*WORK TASK*
Could you retype the records word for word but without any pictures?

--- DATA PROVIDED ---

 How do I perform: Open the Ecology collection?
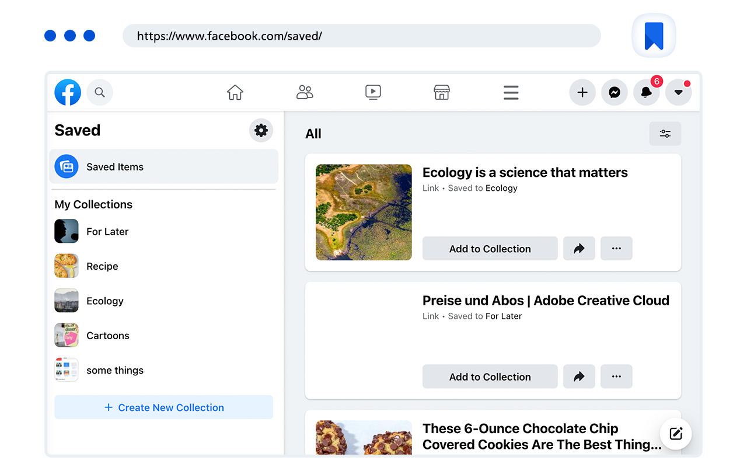tap(105, 301)
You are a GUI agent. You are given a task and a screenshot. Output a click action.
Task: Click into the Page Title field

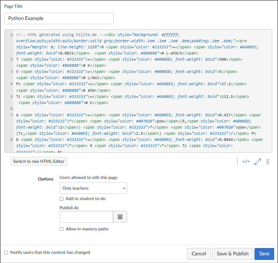click(x=59, y=18)
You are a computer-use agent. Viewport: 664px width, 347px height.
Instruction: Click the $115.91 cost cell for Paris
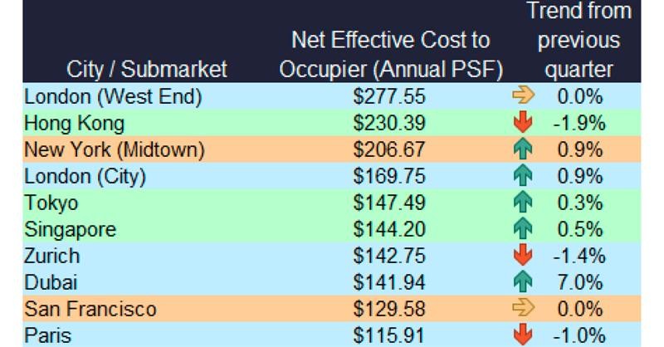[x=390, y=335]
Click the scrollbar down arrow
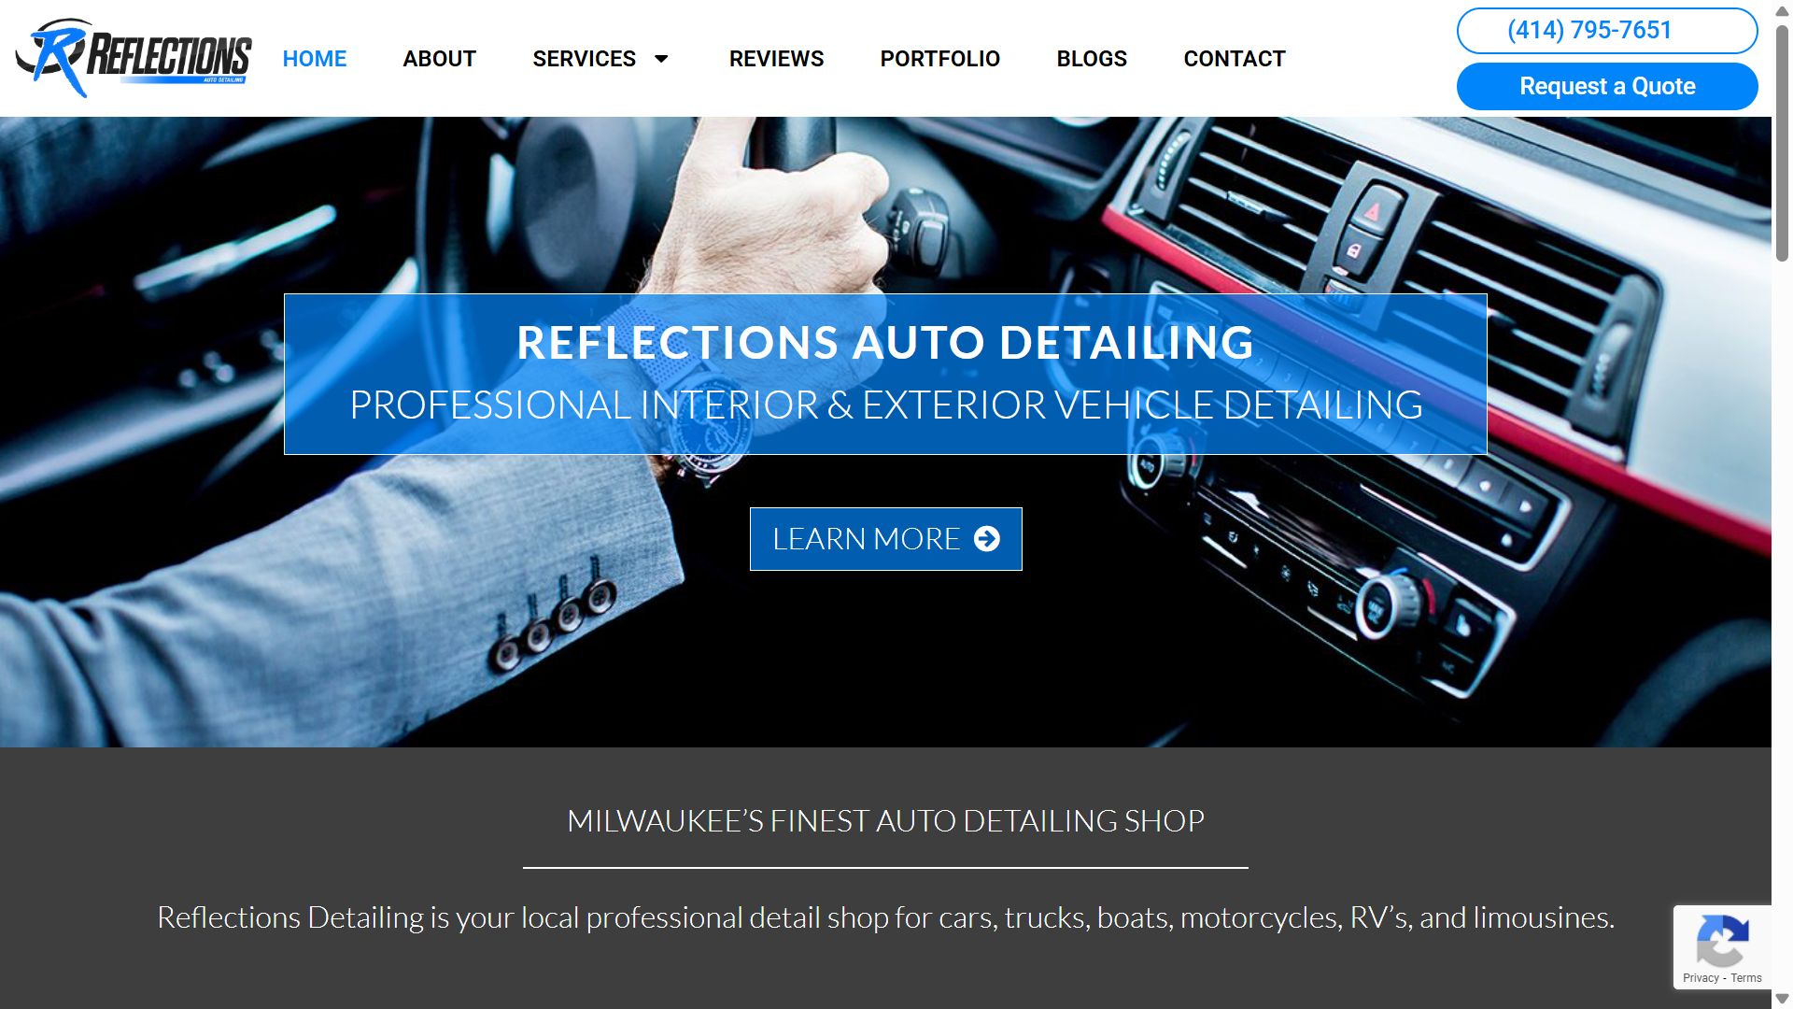The width and height of the screenshot is (1793, 1009). click(1782, 999)
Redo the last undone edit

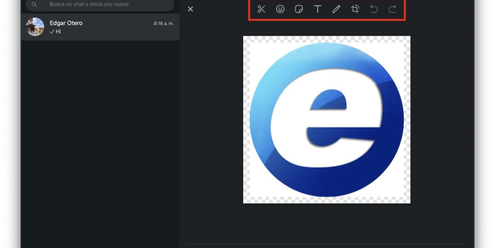(392, 9)
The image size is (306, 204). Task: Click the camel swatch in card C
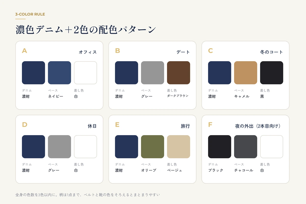point(246,73)
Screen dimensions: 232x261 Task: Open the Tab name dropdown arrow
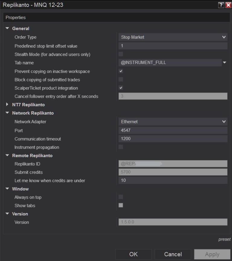point(224,63)
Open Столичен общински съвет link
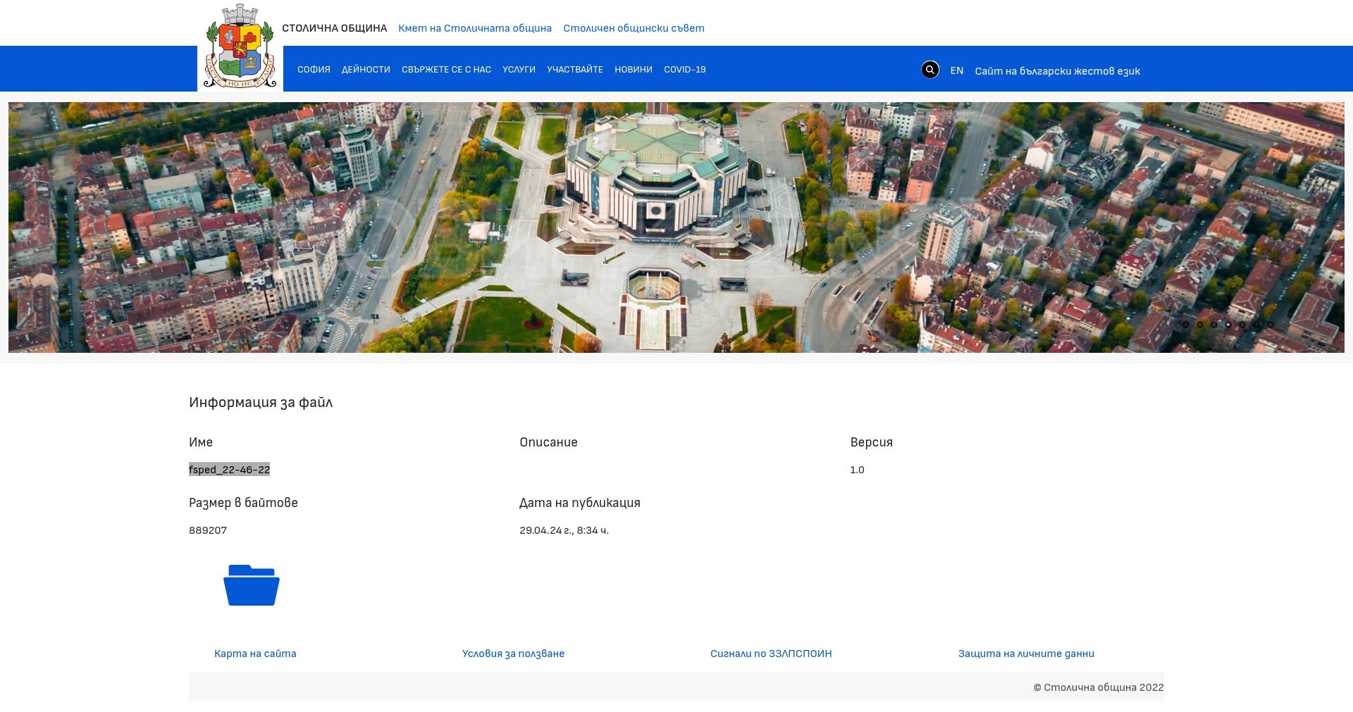The width and height of the screenshot is (1353, 712). tap(634, 28)
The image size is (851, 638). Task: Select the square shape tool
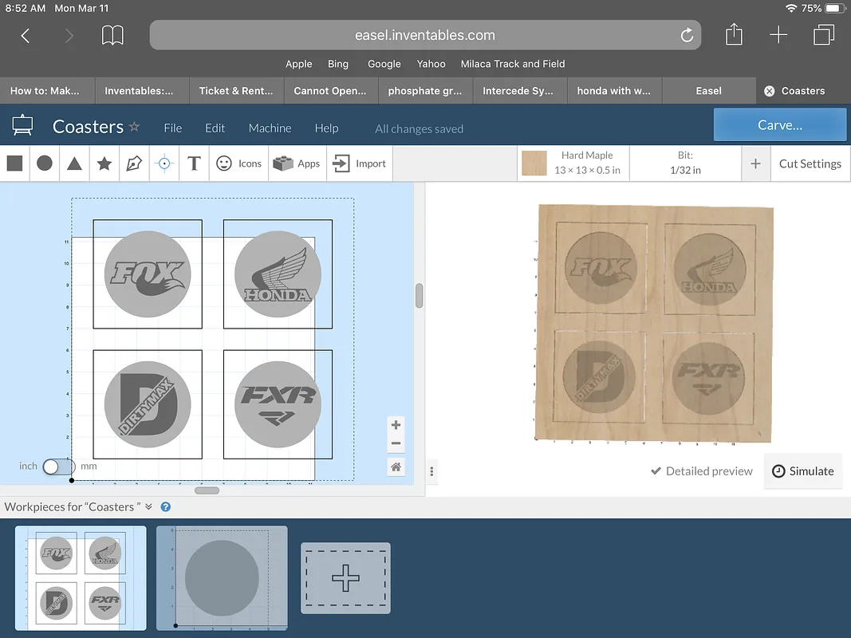point(14,163)
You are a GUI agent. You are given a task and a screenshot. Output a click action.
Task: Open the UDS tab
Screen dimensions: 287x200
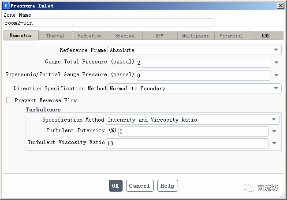[265, 36]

---

*PROBLEM SOLUTION*
 How do I perform: Open the Ecology collection?
tap(105, 301)
You are a GUI agent. You are given a task and a screenshot. Output a click action.
Task: Click into the Page Title field

click(x=59, y=18)
You are a computer-use agent. Viewport: 664px width, 347px height.
Instruction: Click the $115.91 cost cell for Paris
[x=390, y=335]
Click the scrollbar down arrow
The width and height of the screenshot is (1793, 1009). click(1782, 999)
Redo the last undone edit

(392, 9)
The image size is (306, 204). Task: Click the camel swatch in card C
point(246,73)
Screen dimensions: 232x261 Task: Open the Tab name dropdown arrow
point(224,63)
Open Столичен общински съвет link
The width and height of the screenshot is (1353, 712). tap(634, 28)
The image size is (851, 638). Task: Select the square shape tool
point(14,163)
You are a GUI agent. You are given a task and a screenshot. Output a click action.
Task: Open the UDS tab
Screen dimensions: 287x200
[265, 36]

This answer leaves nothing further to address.